En France, l'association Règles élémentaires, qui distribue des protections féminines aux femmes sans-abris, aide également les migrantes en organisant des collectes pour le Samu Social de Paris qui gère la direction médico-sanitaire des centres d'accueil d'Ivry où se trouvent les familles et les femmes seules. "Nous coordonnons des collectes partout en France, nous explique la présidente de l'association Tara Heuzé. Des bénévoles créent un compte sur notre site et indiquent les date et lieu de la collecte. Nous les matchons avec un partenaire redistributeur dans une région qui a des besoins et communiquons sur l'événement".

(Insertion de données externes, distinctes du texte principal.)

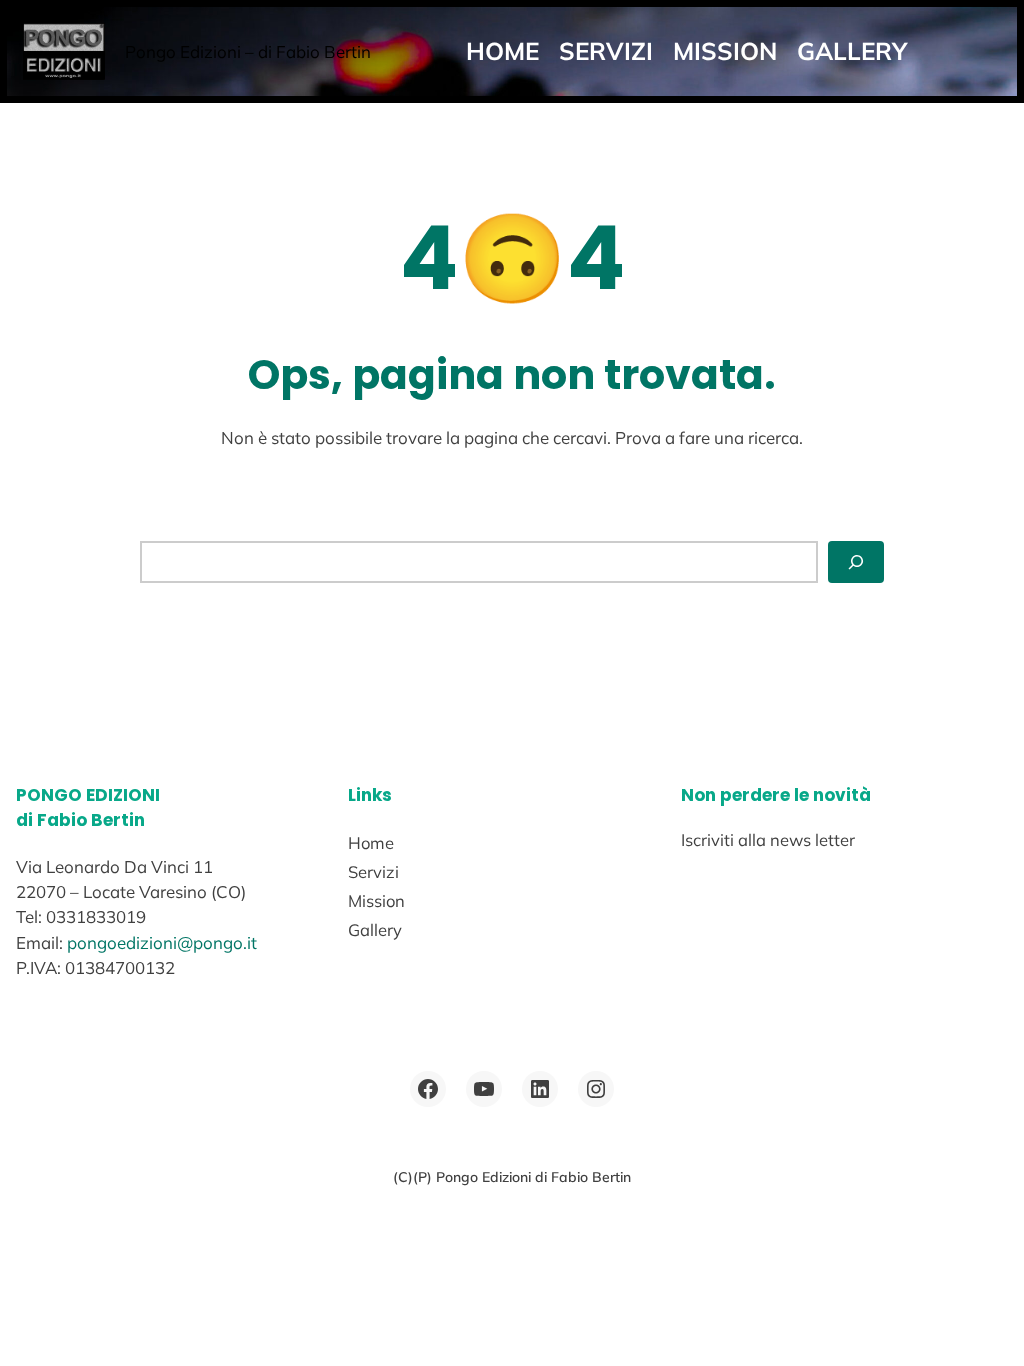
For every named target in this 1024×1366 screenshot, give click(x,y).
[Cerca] (856, 562)
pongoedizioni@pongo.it (162, 942)
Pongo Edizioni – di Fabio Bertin (248, 51)
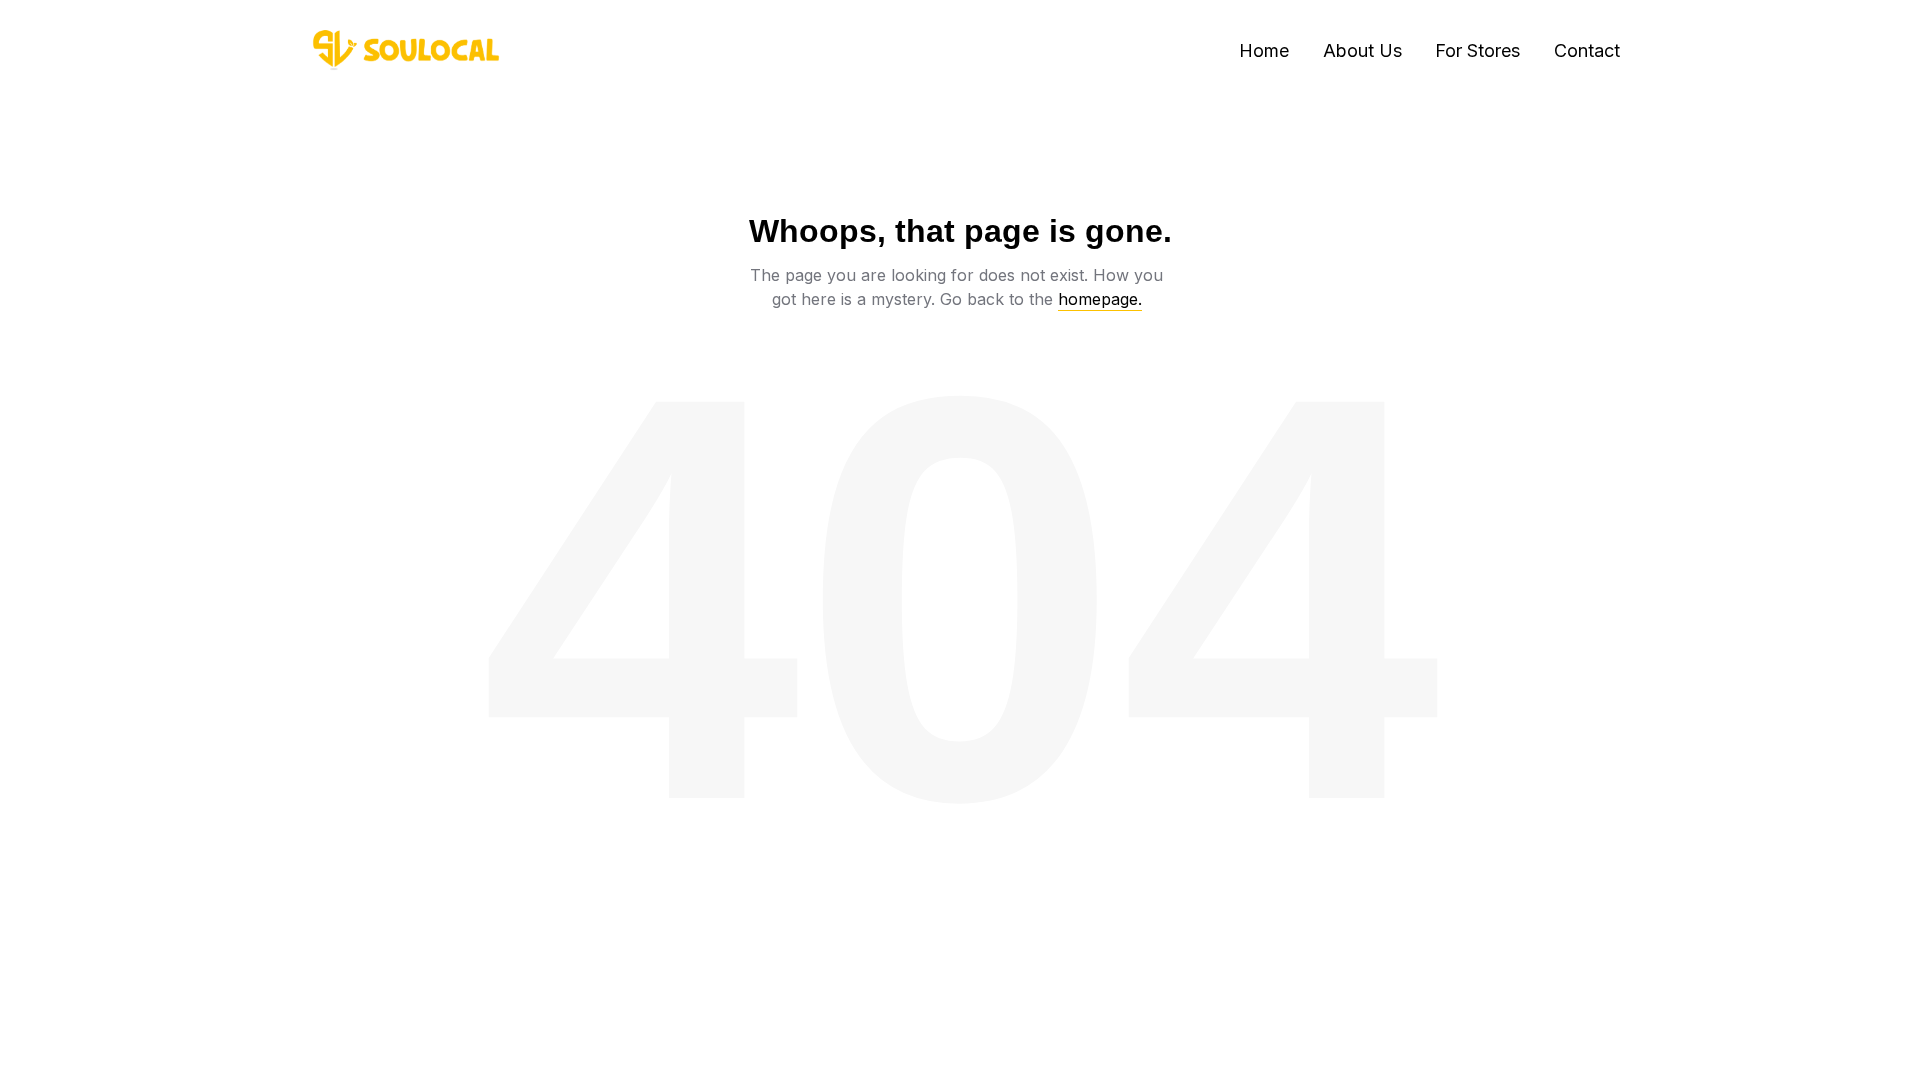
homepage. (1100, 299)
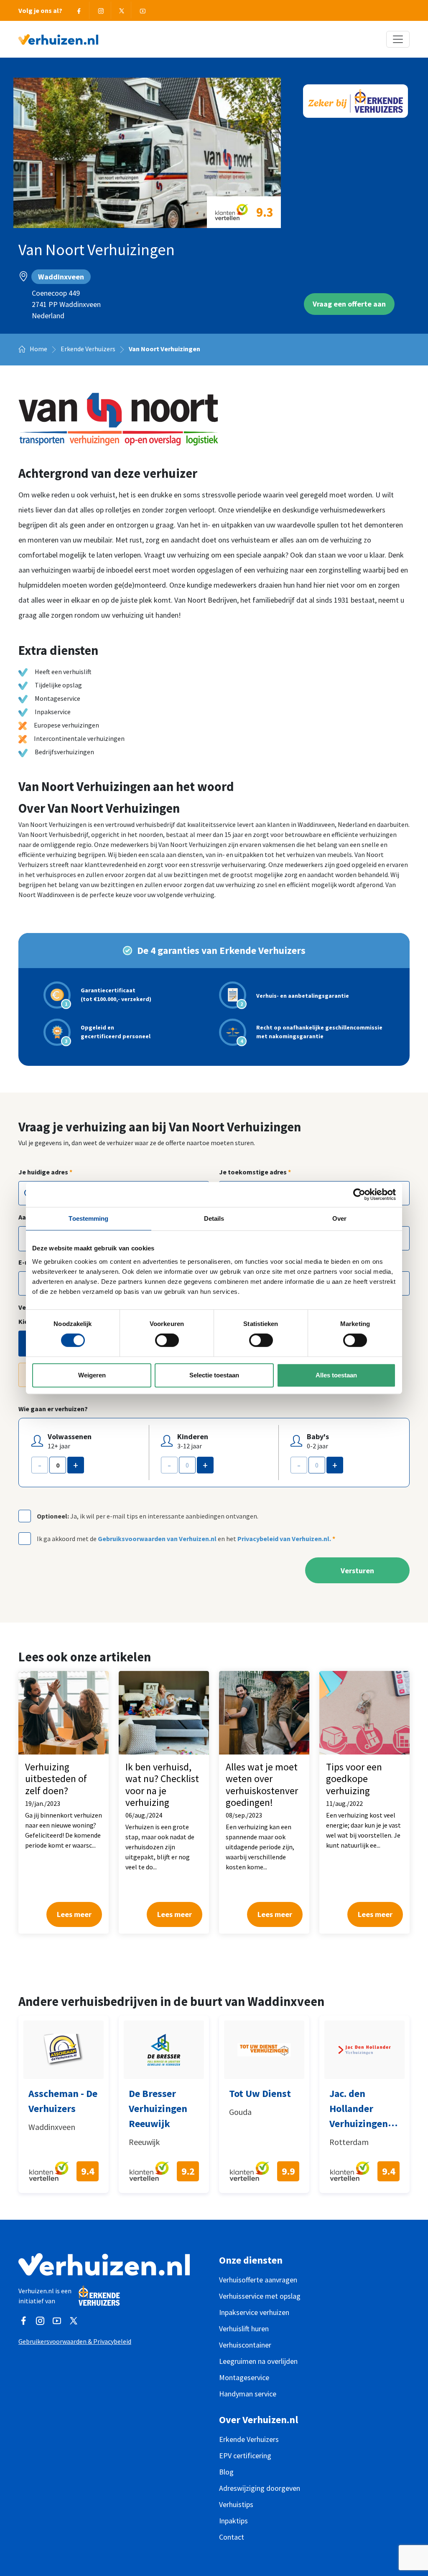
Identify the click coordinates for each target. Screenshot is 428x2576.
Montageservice (244, 2377)
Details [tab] (214, 1218)
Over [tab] (339, 1218)
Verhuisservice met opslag (260, 2296)
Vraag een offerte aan (349, 304)
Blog (226, 2472)
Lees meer (74, 1914)
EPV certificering (245, 2455)
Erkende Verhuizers (88, 349)
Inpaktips (233, 2520)
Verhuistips (236, 2504)
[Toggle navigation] (398, 39)
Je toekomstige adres (255, 1172)
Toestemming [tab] (88, 1218)
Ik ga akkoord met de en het (186, 1538)
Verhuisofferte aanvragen (258, 2279)
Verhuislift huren (244, 2328)
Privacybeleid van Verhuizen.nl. (284, 1538)
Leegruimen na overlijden (258, 2361)
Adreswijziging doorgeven (259, 2488)
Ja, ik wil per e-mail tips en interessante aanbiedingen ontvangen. (147, 1516)
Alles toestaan (336, 1375)
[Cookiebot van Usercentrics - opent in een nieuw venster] (359, 1194)
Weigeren (92, 1375)
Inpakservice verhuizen (254, 2312)
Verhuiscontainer (245, 2345)
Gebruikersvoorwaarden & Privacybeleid (74, 2341)
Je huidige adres (45, 1172)
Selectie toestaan (214, 1375)
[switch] (167, 1340)
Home (37, 349)
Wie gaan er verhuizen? (53, 1409)
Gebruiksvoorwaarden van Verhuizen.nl (157, 1538)
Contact (231, 2537)
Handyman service (247, 2394)
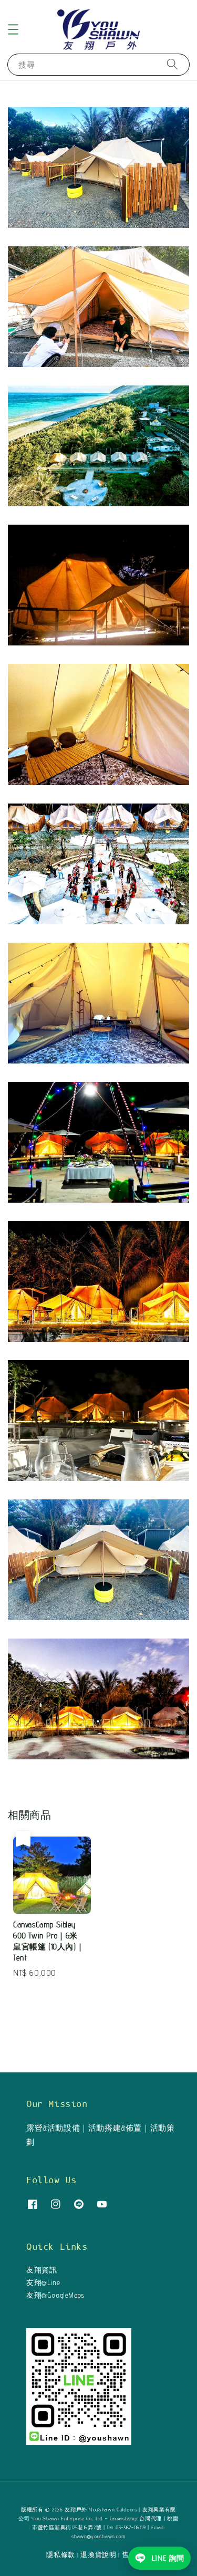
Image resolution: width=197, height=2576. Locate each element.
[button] (13, 29)
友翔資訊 (41, 2270)
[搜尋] (172, 64)
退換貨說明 (98, 2554)
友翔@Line (43, 2282)
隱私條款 (60, 2554)
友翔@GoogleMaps (55, 2295)
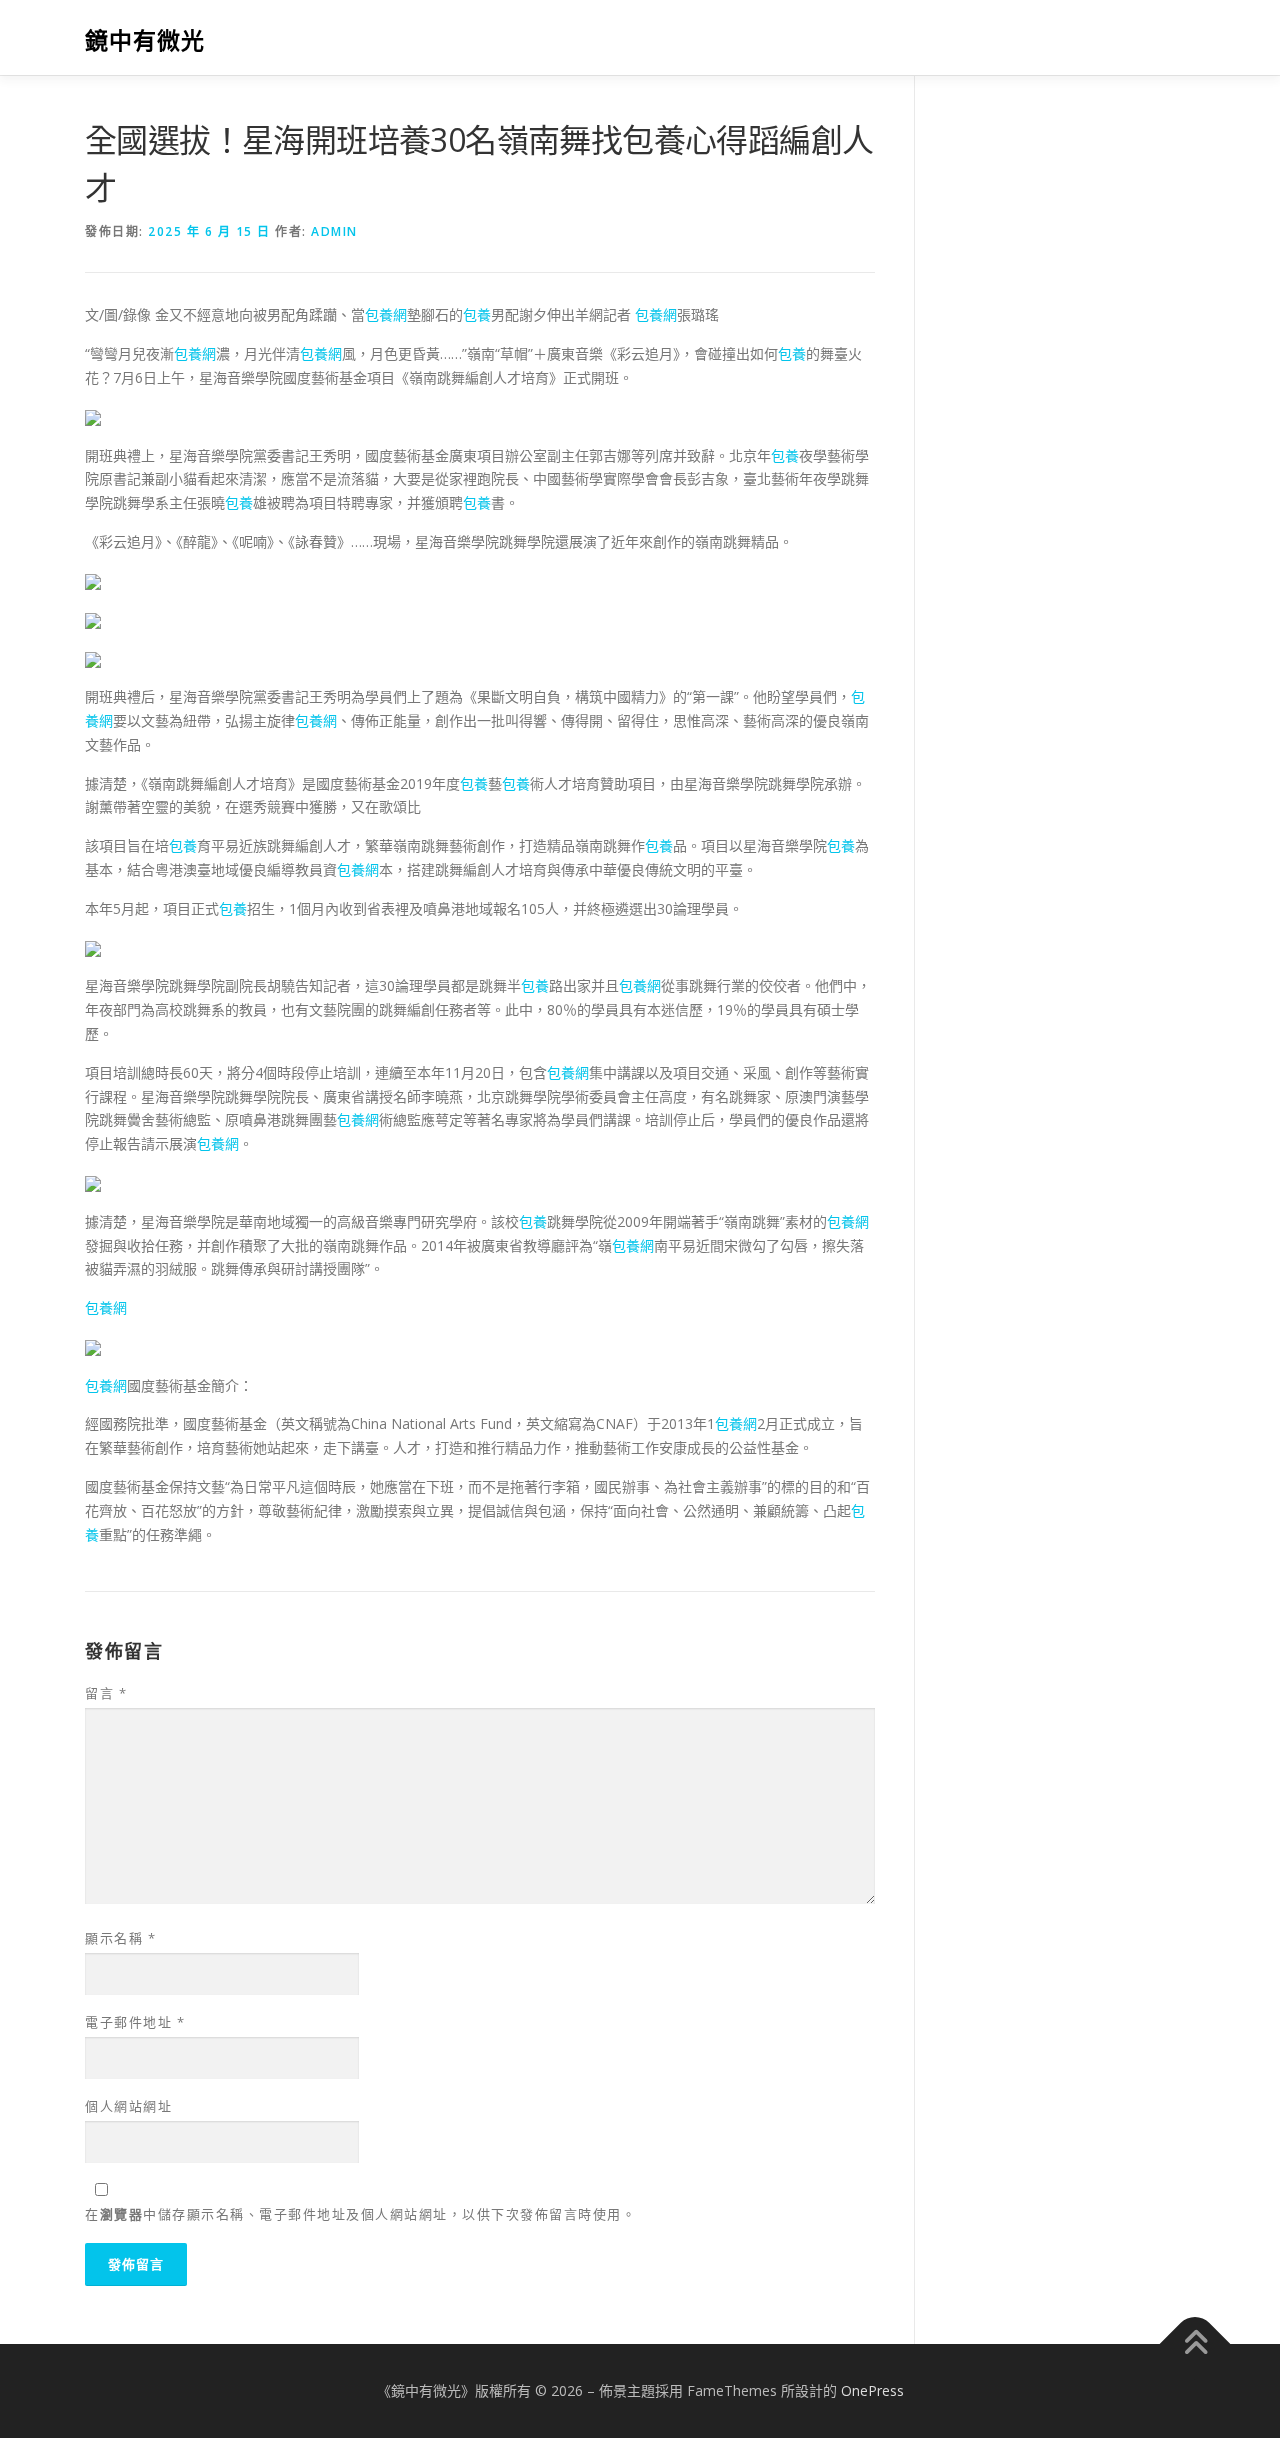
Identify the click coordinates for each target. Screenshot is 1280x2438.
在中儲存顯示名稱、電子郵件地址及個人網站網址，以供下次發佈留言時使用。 (360, 2214)
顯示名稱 (120, 1938)
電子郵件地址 (135, 2022)
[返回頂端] (1195, 2344)
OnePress (872, 2390)
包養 (477, 314)
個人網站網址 (128, 2106)
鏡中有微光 (145, 40)
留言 (106, 1693)
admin (334, 231)
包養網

Depuis sa création en novembre 2015, Règles Elementaires a supervisé plus d'une centaine de collectes de serviettes hygiéniques et de tampons dans tout le pays, récolté plus de 150 000 unités (car les paquets déjà ouverts sont acceptés) et approvisionné plus de 15 000 femmes. "Nous avons également 'des boîtes à dons' dans des entreprises privées, les mairies du 18e, du 4e et du 12e arrondissements de Paris, et dès le 21 novembre prochain à la Maison des Associations du IVe arrondissement de Lyon. Les gens peuvent y déposer des protections féminines".
L'église Saint-Bernard de la Chapelle, dans le XVIIIe arrondissement de Paris, est également très engagée auprès des migrants. Chaque mercredi, des bénévoles distribuent aux femmes migrantes, les vêtements et produits d'hygiène collectés par Emmaüs. De même que l'Auberge des migrants à Calais et les maraudes bénévoles. Car comme dirait l'autre, "ce n'est pas l'argent qui manque, c'est le partage".